The store did experience an ammonia smell with some of the secondary coolants leaking at a connection, so it was evacuated for a few hours until it was well vented. Fortunately, there were no injuries.
But fixing the issue was easier said than done. “We had a very challenging task to replace the heat exchanger,” La Grange recalled. “In the end, we replaced it with a unit that Vatherus made in a few days, and we air-freighted it to get the store in operation again.”
Despite this incident, La Grange is not worried about the perceived safety risks of working with ammonia in a retail installation. “I don't believe it is a risk, provided that all the required precautions are taken during the design, construction and, maintenance of such a plant,” he said. “The ammonia has a limited charge and is confined to the machine room only, so there is no ammonia where the customers and staff are.”
Another challenge with a secondary cooling system is removing air from the system, said La Grange. A centrifugal pump is constantly circulating the secondary coolant around the pipe network. “The pipe design and installation should therefore be done in a way to remove air from any part of the pipe networks as easily as possible.” A small make-up tank at the highest point of the pipe network, used to return liquid into, and draw liquid from, the pump station, solves many of these problems, he noted.

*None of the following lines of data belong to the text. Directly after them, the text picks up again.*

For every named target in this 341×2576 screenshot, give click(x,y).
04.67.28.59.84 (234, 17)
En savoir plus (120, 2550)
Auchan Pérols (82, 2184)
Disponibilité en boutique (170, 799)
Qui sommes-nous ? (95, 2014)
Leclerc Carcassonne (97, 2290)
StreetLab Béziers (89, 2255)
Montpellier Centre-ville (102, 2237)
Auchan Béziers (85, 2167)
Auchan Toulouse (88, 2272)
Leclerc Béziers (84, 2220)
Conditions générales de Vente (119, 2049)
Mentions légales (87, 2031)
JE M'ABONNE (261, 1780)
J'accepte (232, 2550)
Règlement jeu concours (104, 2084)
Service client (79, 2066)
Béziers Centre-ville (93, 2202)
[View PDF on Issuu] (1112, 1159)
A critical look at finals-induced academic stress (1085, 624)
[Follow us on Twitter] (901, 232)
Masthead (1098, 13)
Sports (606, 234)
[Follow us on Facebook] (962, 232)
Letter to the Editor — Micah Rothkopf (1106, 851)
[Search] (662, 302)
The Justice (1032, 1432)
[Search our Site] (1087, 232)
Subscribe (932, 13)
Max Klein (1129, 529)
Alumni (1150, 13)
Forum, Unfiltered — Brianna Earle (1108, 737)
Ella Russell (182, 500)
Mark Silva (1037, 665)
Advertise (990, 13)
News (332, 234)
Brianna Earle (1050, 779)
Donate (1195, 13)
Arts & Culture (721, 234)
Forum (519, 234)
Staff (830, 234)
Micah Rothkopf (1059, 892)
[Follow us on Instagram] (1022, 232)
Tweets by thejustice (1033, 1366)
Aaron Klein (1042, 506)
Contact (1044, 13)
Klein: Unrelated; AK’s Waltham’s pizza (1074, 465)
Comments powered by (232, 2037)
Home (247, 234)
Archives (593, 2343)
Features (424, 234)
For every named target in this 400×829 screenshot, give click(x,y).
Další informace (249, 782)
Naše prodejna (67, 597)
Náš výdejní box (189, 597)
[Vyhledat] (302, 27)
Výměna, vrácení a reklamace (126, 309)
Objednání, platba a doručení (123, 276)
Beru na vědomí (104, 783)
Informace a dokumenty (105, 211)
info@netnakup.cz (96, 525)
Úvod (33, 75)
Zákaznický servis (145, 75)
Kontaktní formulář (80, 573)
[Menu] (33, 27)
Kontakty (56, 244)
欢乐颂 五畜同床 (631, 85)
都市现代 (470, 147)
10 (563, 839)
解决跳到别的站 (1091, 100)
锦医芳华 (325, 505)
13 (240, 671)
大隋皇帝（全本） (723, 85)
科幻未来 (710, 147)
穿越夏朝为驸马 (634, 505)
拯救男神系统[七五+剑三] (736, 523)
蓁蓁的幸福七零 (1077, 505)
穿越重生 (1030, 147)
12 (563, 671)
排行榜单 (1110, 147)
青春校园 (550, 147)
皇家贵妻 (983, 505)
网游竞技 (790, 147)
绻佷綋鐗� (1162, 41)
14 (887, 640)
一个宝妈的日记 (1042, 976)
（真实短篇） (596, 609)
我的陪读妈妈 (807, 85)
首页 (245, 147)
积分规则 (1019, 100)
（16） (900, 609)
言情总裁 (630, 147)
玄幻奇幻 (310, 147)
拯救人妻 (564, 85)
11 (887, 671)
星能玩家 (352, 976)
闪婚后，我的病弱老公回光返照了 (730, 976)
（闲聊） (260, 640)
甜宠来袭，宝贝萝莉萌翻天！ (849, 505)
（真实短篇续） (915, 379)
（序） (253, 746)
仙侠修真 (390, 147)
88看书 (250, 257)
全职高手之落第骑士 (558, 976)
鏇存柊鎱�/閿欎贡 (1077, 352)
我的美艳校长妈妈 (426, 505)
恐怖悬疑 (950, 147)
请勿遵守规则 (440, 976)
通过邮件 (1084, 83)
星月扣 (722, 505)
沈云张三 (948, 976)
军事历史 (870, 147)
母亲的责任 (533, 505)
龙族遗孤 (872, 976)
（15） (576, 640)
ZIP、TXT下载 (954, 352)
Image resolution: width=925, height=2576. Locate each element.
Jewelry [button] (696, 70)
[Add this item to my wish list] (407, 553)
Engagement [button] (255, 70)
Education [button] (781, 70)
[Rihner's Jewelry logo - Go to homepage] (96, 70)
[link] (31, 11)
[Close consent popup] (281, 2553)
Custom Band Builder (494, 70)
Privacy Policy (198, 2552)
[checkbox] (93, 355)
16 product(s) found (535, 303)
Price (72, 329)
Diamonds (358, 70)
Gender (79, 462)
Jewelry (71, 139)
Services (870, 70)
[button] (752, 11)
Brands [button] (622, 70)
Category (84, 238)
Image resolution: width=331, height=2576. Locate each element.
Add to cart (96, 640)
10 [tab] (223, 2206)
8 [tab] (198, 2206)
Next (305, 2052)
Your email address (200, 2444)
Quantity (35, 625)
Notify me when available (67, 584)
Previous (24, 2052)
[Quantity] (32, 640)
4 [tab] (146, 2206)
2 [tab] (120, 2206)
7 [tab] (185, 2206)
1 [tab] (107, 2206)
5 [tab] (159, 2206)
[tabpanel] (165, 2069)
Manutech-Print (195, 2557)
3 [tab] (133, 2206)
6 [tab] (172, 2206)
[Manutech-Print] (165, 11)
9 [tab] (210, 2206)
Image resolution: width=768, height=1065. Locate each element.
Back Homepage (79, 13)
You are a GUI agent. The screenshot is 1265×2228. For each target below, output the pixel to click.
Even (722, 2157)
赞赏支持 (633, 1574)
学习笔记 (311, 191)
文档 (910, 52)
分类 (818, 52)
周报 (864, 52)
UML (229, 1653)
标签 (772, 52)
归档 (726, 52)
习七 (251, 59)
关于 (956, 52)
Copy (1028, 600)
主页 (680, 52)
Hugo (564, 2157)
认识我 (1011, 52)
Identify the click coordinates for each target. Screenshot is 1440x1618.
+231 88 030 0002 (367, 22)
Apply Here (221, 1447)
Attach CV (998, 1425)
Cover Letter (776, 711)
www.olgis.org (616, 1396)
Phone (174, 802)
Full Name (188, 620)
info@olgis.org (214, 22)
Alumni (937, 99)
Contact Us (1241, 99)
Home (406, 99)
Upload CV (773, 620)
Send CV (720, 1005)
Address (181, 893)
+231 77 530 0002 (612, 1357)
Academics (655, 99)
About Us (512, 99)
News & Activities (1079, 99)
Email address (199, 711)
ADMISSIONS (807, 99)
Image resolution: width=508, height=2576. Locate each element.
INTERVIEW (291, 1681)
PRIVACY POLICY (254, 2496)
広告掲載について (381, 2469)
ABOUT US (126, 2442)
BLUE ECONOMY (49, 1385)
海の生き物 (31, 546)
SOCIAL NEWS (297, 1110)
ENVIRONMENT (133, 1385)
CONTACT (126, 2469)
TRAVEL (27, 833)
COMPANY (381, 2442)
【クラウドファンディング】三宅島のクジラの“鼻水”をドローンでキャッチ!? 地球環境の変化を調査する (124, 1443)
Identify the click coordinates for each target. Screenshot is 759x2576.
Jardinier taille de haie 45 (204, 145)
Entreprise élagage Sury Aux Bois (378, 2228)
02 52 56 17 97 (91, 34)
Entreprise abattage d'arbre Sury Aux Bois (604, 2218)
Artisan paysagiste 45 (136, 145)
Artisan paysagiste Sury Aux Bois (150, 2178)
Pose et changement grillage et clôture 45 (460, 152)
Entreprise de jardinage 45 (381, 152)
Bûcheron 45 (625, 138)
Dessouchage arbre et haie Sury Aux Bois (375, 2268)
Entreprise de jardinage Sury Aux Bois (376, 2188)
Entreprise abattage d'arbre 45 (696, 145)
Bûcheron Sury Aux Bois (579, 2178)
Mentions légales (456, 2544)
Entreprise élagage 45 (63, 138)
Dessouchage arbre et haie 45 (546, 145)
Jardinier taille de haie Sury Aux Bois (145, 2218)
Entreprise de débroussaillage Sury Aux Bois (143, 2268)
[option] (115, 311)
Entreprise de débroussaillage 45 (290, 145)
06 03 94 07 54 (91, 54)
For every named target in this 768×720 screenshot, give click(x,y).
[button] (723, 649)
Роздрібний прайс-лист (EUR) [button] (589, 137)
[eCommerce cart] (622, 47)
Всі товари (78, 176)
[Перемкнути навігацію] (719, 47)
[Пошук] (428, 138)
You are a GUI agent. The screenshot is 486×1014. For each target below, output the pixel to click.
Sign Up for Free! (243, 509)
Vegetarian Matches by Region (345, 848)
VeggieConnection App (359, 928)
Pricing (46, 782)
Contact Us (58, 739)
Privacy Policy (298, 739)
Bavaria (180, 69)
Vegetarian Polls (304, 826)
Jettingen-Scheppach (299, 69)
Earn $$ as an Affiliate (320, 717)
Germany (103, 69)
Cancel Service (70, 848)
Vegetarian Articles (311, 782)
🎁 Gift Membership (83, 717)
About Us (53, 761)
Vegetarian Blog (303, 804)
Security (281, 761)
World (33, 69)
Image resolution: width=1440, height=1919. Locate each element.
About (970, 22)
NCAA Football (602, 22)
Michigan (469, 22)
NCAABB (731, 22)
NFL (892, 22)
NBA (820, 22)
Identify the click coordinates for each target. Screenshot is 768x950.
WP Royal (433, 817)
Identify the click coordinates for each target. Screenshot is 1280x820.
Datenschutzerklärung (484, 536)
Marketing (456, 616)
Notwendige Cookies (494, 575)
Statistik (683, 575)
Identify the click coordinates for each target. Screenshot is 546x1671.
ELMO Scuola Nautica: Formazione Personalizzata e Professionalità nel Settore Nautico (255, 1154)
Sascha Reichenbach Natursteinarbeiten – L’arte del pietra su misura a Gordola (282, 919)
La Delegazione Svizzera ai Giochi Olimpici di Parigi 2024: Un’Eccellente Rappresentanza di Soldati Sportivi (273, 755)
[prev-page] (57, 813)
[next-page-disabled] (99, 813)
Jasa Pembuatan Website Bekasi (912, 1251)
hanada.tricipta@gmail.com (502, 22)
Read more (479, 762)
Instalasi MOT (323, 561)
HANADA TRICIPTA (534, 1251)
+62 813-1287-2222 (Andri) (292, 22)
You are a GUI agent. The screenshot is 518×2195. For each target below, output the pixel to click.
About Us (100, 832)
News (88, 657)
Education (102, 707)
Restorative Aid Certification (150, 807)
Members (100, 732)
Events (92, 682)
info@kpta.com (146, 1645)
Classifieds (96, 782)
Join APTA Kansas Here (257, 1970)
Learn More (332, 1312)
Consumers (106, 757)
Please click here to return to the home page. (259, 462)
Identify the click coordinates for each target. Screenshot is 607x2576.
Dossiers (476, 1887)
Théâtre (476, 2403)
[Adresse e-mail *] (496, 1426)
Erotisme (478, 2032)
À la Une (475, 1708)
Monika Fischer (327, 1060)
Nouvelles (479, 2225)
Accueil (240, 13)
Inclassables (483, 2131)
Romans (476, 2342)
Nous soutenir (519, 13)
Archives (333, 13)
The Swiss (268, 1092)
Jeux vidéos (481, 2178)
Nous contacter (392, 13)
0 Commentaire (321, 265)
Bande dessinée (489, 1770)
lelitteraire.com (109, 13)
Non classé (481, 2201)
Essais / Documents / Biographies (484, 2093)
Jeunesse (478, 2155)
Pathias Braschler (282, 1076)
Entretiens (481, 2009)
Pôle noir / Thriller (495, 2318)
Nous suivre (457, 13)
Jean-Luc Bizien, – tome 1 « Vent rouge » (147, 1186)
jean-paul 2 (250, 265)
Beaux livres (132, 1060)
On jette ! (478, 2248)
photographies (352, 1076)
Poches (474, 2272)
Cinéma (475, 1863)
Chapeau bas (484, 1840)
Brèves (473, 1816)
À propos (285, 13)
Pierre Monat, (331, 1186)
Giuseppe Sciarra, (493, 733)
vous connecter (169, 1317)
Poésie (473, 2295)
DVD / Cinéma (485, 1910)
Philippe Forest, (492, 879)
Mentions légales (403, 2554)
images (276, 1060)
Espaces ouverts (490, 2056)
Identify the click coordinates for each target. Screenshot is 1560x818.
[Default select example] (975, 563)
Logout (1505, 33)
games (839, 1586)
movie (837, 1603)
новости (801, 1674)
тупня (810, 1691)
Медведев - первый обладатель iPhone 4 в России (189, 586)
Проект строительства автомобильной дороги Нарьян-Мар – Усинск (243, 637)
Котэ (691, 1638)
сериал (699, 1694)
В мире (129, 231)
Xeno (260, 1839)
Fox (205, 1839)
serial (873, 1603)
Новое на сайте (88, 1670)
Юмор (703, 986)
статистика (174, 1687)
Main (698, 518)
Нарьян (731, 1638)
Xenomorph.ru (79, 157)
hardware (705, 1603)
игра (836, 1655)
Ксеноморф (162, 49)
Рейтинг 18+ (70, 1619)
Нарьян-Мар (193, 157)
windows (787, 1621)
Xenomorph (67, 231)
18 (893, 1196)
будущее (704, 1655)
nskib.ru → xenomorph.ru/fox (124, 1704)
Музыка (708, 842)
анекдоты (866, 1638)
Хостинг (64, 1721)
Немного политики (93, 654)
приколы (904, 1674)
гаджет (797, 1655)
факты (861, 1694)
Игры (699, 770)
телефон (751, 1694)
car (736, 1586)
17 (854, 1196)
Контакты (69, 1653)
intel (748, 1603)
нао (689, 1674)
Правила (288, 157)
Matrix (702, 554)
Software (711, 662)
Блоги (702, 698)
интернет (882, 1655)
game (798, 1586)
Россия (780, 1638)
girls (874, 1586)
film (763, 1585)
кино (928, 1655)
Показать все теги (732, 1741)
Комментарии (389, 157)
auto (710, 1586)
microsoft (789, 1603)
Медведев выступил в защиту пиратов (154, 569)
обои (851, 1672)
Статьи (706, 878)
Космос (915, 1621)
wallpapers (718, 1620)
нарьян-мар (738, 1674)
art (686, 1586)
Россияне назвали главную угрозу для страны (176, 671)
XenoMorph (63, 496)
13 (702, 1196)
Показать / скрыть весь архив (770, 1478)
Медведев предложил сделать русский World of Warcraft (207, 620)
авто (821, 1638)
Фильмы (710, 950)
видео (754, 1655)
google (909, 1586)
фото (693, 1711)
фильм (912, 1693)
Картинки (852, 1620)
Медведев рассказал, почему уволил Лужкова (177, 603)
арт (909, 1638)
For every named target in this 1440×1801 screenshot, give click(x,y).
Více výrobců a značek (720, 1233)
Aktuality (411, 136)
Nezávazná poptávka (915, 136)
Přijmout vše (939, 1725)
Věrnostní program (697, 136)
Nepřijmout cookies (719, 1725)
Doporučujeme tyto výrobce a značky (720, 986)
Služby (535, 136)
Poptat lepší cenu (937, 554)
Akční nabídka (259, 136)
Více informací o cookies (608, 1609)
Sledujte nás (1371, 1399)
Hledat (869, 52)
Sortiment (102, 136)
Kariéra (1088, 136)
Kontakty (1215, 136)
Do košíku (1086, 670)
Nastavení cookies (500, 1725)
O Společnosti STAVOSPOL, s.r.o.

The pump station is also something that needs careful consideration, according to La Grange. What should the supply pressure from the pump station be? As low as possible. “We simply need to circulate constantly at below 3.3ft/s (1m/s) at full load where possible.” The lower the energy consumption to circulate, the better the overall plant COP (coefficient of performance). A variable-speed drive could be made to fit the pump to alter speed.